If you haven’t heard ‘Climbing Up The Walls’, off Radiohead’s era-defining OK Computer (and really, what is wrong with you), then all you need to know is that it’s a seriously beautiful but totally fucking claustrophobic alt-pop song that uses strings as a blunt forcible instrument to create a growing sense of unease that doesn’t abate. Thom Yorke feeds his voice through eight levels of distortion hell and sounds like he’s having a fit and the chords are glorious if you’re in the mood for a massive head trip and lashings of self-flagellation, which frankly, I usually am. It should not come as a shock to anyone that Zero 7, best known as the chiller legends who launched Sia’s career and made Jose Gonzales extra-credible, completely flip this on its head. What is amazing is how good it is. People often dismiss these guys as making generic, Buddha Bar elevator music, but that stuff is dumb. Zero 7 are seriously smart, and you can hear it really well in the way they’ve managed to completely warp the subtext of this tune while still keeping the anguish and emotion somewhat intact. All this amid rim-click snares, lush synth beds and hefty samples of the original. It should not work at all and yet it totally, utterly does.

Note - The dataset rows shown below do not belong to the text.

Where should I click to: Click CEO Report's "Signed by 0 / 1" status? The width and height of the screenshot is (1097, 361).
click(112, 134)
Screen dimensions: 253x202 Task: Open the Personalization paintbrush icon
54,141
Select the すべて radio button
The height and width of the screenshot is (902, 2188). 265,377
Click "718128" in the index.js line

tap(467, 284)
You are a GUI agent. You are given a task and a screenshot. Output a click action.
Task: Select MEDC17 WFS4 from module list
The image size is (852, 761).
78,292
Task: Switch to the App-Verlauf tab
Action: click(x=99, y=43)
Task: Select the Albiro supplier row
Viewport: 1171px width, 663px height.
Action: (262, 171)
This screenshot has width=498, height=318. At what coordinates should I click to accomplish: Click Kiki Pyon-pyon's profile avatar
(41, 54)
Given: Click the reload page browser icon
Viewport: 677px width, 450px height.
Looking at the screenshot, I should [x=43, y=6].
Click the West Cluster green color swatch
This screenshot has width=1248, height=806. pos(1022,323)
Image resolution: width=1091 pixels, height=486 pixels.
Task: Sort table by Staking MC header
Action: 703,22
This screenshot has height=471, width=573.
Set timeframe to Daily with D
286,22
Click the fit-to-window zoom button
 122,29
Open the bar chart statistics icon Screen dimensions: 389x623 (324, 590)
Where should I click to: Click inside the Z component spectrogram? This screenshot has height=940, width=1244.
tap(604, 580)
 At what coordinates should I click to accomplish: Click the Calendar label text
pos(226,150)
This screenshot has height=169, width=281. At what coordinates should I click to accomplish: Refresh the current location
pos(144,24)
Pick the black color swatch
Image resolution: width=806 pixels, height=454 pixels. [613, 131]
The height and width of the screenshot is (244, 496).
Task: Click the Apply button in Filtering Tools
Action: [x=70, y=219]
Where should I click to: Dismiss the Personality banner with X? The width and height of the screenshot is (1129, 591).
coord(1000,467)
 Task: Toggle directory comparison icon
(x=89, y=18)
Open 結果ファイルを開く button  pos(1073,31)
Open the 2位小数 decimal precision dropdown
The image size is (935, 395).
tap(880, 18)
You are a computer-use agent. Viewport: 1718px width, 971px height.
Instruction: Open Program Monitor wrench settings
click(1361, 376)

I don’t know what Zero 7’s studio looks like but I’d love to have a peer inside of it one day. It’s not that they create something otherwordly with their zen reworks (this is a B-side to ‘Karma Police’), but rather that the quality of the sound is unbelievable. British music in general was never consistently better in the 90s and 00s (discounting, obviously, The Beatles) as almost every practitioner of genre upped their game and showed America who was boss. The main groove in this remix is so good that it’s almost a crime to have taken it for another song, pianos chiming out of the right speaker, that lounge guitar line in the middle and a beat that Massive Attack must have tossed out at the last minute. Harmonically it’s also not an obvious fit for the tone of ‘Climbing’, using more than as few parallel keys to make it work. And the great thing about being electronic producers is that the guys can tease and and phase in different drum sounds, vocal staggerings and parts for the kind of variation that you’ll only really appreciate when you’ve been hungover for two days and nobody will bring coffee to your house. I have always loved Zero 7 and now I’ve just been reminded why. If you need me, I’ll be on planet bliss. You should join me, there’s plenty to go around.